Some readers will remember when calculators, computers and digital watches were new products. And—fast forward—now the new DVD recorders, cell phones and other electronic gadgets follow the same pattern: Costs start out high, but then as their popularity catches on, the prices come down because production goes up.
The key difference, of course, between energy-saving compact fluorescent light bulbs and MP3 players or Palm Pilots is that the latter are sexy items that people want for their own enjoyment. We"ll pay $500 for the X-BOX the moment it’s available, even though we know that a year later it will sell for half as much. Our insatiable need for entertainment, coupled with the profound impacts of commercial advertising, makes us absolutely have to have it now.
The success of most environmental products, however, requires a measure of altruism on the part of its potential customer. And, unfortunately, as hard as some of us try to "think globally," most people do not. So the development of a market for such mundane items as recycled office paper and low-flush toilets needs a jump-start.
All this should keep the "market forces" advocates happy.

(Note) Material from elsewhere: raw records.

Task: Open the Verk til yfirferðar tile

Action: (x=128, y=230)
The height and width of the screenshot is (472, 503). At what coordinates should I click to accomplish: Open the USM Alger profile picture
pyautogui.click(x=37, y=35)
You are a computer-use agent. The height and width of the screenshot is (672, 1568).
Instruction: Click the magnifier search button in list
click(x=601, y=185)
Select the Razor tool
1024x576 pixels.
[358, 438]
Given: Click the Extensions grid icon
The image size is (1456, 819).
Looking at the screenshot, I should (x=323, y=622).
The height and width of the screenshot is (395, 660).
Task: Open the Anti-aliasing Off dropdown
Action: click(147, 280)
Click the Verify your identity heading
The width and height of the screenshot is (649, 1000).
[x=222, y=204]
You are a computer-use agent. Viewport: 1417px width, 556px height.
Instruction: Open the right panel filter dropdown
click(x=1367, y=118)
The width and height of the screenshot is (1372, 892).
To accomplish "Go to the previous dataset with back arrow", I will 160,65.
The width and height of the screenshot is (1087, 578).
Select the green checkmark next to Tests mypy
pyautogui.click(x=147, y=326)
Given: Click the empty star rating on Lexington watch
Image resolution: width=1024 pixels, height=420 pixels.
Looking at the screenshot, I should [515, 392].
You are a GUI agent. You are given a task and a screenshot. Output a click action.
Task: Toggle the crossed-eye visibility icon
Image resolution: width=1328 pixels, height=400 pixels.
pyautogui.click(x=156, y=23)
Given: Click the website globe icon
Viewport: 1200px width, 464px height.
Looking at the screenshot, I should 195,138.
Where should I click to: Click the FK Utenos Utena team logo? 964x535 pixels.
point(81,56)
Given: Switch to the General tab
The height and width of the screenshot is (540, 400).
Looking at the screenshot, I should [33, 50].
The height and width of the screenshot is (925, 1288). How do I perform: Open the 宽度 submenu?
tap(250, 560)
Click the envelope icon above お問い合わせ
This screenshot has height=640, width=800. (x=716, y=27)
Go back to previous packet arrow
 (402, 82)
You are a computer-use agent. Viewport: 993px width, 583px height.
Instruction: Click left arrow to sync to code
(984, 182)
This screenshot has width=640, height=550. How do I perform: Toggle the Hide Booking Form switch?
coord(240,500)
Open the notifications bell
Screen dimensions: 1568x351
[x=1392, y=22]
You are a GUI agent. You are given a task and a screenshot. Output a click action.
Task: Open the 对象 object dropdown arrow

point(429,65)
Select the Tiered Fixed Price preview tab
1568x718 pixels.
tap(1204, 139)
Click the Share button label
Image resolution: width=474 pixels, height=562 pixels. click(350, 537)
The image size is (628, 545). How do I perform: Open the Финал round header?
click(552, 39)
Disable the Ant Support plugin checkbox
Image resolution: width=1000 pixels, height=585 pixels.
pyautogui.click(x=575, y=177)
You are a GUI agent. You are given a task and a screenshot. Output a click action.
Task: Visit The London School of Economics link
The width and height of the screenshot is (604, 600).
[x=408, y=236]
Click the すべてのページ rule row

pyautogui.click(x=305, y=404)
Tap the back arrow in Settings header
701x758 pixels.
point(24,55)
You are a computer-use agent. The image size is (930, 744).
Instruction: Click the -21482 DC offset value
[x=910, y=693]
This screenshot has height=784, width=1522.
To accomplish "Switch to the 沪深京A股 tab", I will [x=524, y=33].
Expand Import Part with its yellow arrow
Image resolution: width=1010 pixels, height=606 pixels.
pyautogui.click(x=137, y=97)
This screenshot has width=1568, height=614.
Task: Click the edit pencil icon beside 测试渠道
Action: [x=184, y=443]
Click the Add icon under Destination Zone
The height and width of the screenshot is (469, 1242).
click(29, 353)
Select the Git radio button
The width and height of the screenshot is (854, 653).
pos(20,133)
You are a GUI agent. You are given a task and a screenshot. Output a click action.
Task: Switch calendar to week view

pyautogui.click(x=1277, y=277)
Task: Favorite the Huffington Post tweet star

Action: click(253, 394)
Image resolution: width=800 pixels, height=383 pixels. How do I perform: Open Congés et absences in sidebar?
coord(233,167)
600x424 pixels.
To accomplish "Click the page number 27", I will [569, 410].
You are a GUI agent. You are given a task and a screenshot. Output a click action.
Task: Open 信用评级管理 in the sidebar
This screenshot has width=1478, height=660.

If hospitals start buying mercury-free thermometers in large numbers because environmentally concerned people lean on them to do so, that’s market-driven—and it will drive costs low enough for Wal-Mart to offer them affordably to consumers. If universities install compact fluorescent lighting campus-wide because the student body demands it, that’s also an answer to a market demand. And if the federal government moves to convert, say, its postal vehicle fleet to run on fuel cells because taxpayers want them to, that market gives the auto industry a big incentive to invest in their production. The alternative—betting the farm on consumers, putting alternative vehicles in the showroom and then not selling enough to make production cost-efficient—is a gamble they aren’t willing to take.
It’s a Catch-22 for sure: Green products can’t be affordable if they don’t sell enough, and they won’t sell enough if they’re not affordable. Something has to "goose the system," and getting the big players to buy green gets the juices of the economy flowing. Think of it as affirmative action for the Earth.